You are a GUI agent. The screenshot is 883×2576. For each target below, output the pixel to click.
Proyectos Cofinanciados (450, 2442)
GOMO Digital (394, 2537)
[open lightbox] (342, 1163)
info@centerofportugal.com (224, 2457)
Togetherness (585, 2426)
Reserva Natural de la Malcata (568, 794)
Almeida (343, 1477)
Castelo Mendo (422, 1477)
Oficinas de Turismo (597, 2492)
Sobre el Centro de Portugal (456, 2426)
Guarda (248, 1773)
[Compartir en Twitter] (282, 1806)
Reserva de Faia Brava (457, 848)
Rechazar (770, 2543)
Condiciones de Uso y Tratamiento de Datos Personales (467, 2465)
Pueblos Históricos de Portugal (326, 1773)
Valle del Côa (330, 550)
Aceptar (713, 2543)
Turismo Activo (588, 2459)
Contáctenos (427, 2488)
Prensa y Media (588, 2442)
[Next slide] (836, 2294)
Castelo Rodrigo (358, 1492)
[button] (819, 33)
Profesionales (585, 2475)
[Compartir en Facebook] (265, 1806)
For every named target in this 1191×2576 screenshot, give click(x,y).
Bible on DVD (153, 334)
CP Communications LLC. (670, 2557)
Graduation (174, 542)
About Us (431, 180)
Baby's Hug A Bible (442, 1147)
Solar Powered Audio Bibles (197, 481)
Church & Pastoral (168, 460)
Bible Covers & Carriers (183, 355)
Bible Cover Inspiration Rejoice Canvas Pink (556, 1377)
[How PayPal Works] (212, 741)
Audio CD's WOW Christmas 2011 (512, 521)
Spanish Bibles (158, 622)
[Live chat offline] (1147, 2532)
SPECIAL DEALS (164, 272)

**Your instructions:** Write out the whole listing exactly as it stands.

**Reply to the exercise:**
You are a GUI agent. The screenshot is 883×2576. For each target below, output the pixel to click.
Proyectos Cofinanciados (450, 2442)
GOMO Digital (394, 2537)
[open lightbox] (342, 1163)
info@centerofportugal.com (224, 2457)
Togetherness (585, 2426)
Reserva Natural de la Malcata (568, 794)
Almeida (343, 1477)
Castelo Mendo (422, 1477)
Oficinas de Turismo (597, 2492)
Sobre el Centro de Portugal (456, 2426)
Guarda (248, 1773)
[Compartir en Twitter] (282, 1806)
Reserva de Faia Brava (457, 848)
Rechazar (770, 2543)
Condiciones de Uso y Tratamiento de Datos Personales (467, 2465)
Pueblos Históricos de Portugal (326, 1773)
Valle del Côa (330, 550)
Aceptar (713, 2543)
Turismo Activo (588, 2459)
Contáctenos (427, 2488)
Prensa y Media (588, 2442)
[Next slide] (836, 2294)
Castelo Rodrigo (358, 1492)
[button] (819, 33)
Profesionales (585, 2475)
[Compartir en Facebook] (265, 1806)
For every named target in this 1191×2576 screenshot, give click(x,y).
Bible on DVD (153, 334)
CP Communications LLC. (670, 2557)
Graduation (174, 542)
About Us (431, 180)
Baby's Hug A Bible (442, 1147)
Solar Powered Audio Bibles (197, 481)
Church & Pastoral (168, 460)
Bible Covers & Carriers (183, 355)
Bible Cover Inspiration Rejoice Canvas Pink (556, 1377)
[How PayPal Works] (212, 741)
Audio CD's WOW Christmas 2011 (512, 521)
Spanish Bibles (158, 622)
[Live chat offline] (1147, 2532)
SPECIAL DEALS (164, 272)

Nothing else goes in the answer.